**Record list**
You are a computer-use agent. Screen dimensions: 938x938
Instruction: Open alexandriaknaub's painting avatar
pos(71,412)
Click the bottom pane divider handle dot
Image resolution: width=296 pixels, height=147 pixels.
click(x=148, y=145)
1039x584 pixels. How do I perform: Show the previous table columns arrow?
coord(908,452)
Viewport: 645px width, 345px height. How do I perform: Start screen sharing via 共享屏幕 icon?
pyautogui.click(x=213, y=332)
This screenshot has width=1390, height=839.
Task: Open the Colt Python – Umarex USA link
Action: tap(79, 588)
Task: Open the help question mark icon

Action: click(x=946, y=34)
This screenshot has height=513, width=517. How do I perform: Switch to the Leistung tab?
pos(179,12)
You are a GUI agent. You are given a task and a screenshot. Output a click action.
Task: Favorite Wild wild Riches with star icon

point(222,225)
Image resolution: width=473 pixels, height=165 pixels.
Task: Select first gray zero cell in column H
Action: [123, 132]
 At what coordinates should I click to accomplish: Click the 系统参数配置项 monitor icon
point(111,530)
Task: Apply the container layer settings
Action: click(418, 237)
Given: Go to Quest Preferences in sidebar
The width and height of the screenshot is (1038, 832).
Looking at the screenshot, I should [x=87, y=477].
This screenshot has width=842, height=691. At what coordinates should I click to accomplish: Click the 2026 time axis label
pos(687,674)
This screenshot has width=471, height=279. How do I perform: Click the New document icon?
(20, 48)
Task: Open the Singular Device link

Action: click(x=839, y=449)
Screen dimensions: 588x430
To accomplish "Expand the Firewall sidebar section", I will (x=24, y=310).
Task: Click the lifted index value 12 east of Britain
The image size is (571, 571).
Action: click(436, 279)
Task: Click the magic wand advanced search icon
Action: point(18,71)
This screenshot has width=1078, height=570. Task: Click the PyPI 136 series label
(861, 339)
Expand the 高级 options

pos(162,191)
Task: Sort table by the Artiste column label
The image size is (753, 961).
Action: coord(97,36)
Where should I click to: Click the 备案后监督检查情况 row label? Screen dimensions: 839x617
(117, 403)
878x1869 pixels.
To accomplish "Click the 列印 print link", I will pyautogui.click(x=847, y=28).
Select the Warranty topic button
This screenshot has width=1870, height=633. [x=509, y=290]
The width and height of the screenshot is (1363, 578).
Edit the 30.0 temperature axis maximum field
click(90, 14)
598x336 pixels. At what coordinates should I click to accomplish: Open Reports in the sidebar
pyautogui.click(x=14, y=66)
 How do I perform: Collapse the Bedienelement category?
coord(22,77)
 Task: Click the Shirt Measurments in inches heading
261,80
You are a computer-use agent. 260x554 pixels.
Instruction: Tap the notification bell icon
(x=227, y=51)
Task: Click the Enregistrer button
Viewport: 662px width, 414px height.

**Task goal**
Retype every row above word for word, one line per line.

**The solution**
You are a computer-use agent. Screen dimensions: 938x938
Instruction: Open alexandriaknaub's painting avatar
pos(71,412)
Click the bottom pane divider handle dot
Image resolution: width=296 pixels, height=147 pixels.
click(x=148, y=145)
1039x584 pixels. How do I perform: Show the previous table columns arrow?
coord(908,452)
Viewport: 645px width, 345px height. How do I perform: Start screen sharing via 共享屏幕 icon?
pyautogui.click(x=213, y=332)
This screenshot has width=1390, height=839.
Task: Open the Colt Python – Umarex USA link
Action: tap(79, 588)
Task: Open the help question mark icon

Action: click(x=946, y=34)
This screenshot has height=513, width=517. How do I perform: Switch to the Leistung tab?
pos(179,12)
You are a GUI agent. You are given a task and a screenshot. Output a click action.
Task: Favorite Wild wild Riches with star icon

point(222,225)
Image resolution: width=473 pixels, height=165 pixels.
Task: Select first gray zero cell in column H
Action: [123, 132]
 At what coordinates should I click to accomplish: Click the 系统参数配置项 monitor icon
point(111,530)
Task: Apply the container layer settings
Action: click(418, 237)
Given: Go to Quest Preferences in sidebar
The width and height of the screenshot is (1038, 832).
Looking at the screenshot, I should [x=87, y=477].
This screenshot has width=842, height=691. At what coordinates should I click to accomplish: Click the 2026 time axis label
pos(687,674)
This screenshot has width=471, height=279. How do I perform: Click the New document icon?
(20, 48)
Task: Open the Singular Device link

Action: click(x=839, y=449)
Screen dimensions: 588x430
To accomplish "Expand the Firewall sidebar section", I will (x=24, y=310).
Task: Click the lifted index value 12 east of Britain
The image size is (571, 571).
Action: click(436, 279)
Task: Click the magic wand advanced search icon
Action: point(18,71)
This screenshot has width=1078, height=570. Task: Click the PyPI 136 series label
(861, 339)
Expand the 高级 options

pos(162,191)
Task: Sort table by the Artiste column label
The image size is (753, 961).
Action: coord(97,36)
Where should I click to: Click the 备案后监督检查情况 row label? Screen dimensions: 839x617
(117, 403)
878x1869 pixels.
To accomplish "Click the 列印 print link", I will pyautogui.click(x=847, y=28).
Select the Warranty topic button
This screenshot has width=1870, height=633. [x=509, y=290]
The width and height of the screenshot is (1363, 578).
Edit the 30.0 temperature axis maximum field
click(90, 14)
598x336 pixels. At what coordinates should I click to accomplish: Open Reports in the sidebar
pyautogui.click(x=14, y=66)
 How do I perform: Collapse the Bedienelement category?
coord(22,77)
 Task: Click the Shirt Measurments in inches heading
261,80
You are a computer-use agent. 260x554 pixels.
Instruction: Tap the notification bell icon
(x=227, y=51)
Task: Click the Enregistrer button
Viewport: 662px width, 414px height.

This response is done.